(Short problem): Swap "GUI agent" for "screen agent" everywhere it occurs in the rows below, and reproduce all the rows with nothing else changed.

(Dataset entries):
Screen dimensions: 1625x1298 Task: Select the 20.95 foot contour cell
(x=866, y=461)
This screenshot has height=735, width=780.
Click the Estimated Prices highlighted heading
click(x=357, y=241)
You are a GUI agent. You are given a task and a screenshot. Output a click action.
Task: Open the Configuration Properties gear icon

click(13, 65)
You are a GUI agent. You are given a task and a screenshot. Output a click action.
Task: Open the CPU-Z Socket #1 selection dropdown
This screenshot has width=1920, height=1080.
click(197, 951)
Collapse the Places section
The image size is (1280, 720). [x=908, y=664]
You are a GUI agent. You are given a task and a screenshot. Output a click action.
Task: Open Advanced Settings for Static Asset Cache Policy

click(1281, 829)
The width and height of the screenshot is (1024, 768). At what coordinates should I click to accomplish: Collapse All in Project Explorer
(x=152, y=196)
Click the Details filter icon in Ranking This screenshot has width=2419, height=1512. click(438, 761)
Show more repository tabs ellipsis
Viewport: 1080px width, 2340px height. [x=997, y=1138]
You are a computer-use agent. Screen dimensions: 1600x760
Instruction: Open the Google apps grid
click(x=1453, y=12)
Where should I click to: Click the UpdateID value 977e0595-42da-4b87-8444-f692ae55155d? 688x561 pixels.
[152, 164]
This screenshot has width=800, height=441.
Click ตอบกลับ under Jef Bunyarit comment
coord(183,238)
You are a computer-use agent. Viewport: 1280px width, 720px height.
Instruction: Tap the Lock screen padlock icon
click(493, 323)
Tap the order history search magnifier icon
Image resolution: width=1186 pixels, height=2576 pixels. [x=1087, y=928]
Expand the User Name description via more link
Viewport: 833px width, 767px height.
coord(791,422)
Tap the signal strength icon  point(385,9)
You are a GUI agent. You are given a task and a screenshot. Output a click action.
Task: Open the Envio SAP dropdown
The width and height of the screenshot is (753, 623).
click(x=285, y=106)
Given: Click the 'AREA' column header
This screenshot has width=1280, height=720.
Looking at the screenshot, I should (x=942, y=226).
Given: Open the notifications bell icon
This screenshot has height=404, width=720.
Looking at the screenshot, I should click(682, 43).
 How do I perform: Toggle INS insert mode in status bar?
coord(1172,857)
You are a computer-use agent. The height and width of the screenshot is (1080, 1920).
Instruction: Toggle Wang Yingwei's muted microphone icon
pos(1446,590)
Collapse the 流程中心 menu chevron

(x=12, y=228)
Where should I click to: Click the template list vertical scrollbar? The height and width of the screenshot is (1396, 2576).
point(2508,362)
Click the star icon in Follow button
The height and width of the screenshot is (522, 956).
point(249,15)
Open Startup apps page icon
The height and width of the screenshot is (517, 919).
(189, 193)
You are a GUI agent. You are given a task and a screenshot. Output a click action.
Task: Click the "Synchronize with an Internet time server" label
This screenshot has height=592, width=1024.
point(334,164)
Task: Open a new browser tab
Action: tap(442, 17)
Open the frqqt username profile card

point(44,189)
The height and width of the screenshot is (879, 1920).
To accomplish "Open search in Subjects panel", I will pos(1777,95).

(Result):
Screen dimensions: 1625x1298 Task: Select the 20.95 foot contour cell
(x=866, y=461)
This screenshot has height=735, width=780.
Click the Estimated Prices highlighted heading
click(x=357, y=241)
You are a screen agent. You are given a task and a screenshot. Output a click action.
Task: Open the Configuration Properties gear icon

click(13, 65)
You are a screen agent. You are given a task and a screenshot. Output a click action.
Task: Open the CPU-Z Socket #1 selection dropdown
This screenshot has width=1920, height=1080.
click(197, 951)
Collapse the Places section
The image size is (1280, 720). [x=908, y=664]
You are a screen agent. You are given a task and a screenshot. Output a click action.
Task: Open Advanced Settings for Static Asset Cache Policy

click(1281, 829)
The width and height of the screenshot is (1024, 768). At what coordinates should I click to accomplish: Collapse All in Project Explorer
(x=152, y=196)
Click the Details filter icon in Ranking This screenshot has width=2419, height=1512. click(438, 761)
Show more repository tabs ellipsis
Viewport: 1080px width, 2340px height. [x=997, y=1138]
You are a computer-use agent. Screen dimensions: 1600x760
Instruction: Open the Google apps grid
click(x=1453, y=12)
Where should I click to: Click the UpdateID value 977e0595-42da-4b87-8444-f692ae55155d? 688x561 pixels.
[152, 164]
This screenshot has width=800, height=441.
Click ตอบกลับ under Jef Bunyarit comment
coord(183,238)
You are a computer-use agent. Viewport: 1280px width, 720px height.
Instruction: Tap the Lock screen padlock icon
click(493, 323)
Tap the order history search magnifier icon
Image resolution: width=1186 pixels, height=2576 pixels. [x=1087, y=928]
Expand the User Name description via more link
Viewport: 833px width, 767px height.
coord(791,422)
Tap the signal strength icon  point(385,9)
You are a screen agent. You are given a task and a screenshot. Output a click action.
Task: Open the Envio SAP dropdown
The width and height of the screenshot is (753, 623).
click(x=285, y=106)
Given: Click the 'AREA' column header
This screenshot has width=1280, height=720.
Looking at the screenshot, I should (x=942, y=226).
Given: Open the notifications bell icon
This screenshot has height=404, width=720.
Looking at the screenshot, I should click(682, 43).
 How do I perform: Toggle INS insert mode in status bar?
coord(1172,857)
You are a computer-use agent. The height and width of the screenshot is (1080, 1920).
Instruction: Toggle Wang Yingwei's muted microphone icon
pos(1446,590)
Collapse the 流程中心 menu chevron

(x=12, y=228)
Where should I click to: Click the template list vertical scrollbar? The height and width of the screenshot is (1396, 2576).
point(2508,362)
Click the star icon in Follow button
The height and width of the screenshot is (522, 956).
point(249,15)
Open Startup apps page icon
The height and width of the screenshot is (517, 919).
(189, 193)
You are a screen agent. You are given a task and a screenshot. Output a click action.
Task: Click the "Synchronize with an Internet time server" label
This screenshot has height=592, width=1024.
point(334,164)
Task: Open a new browser tab
Action: tap(442, 17)
Open the frqqt username profile card

point(44,189)
The height and width of the screenshot is (879, 1920).
To accomplish "Open search in Subjects panel", I will pos(1777,95).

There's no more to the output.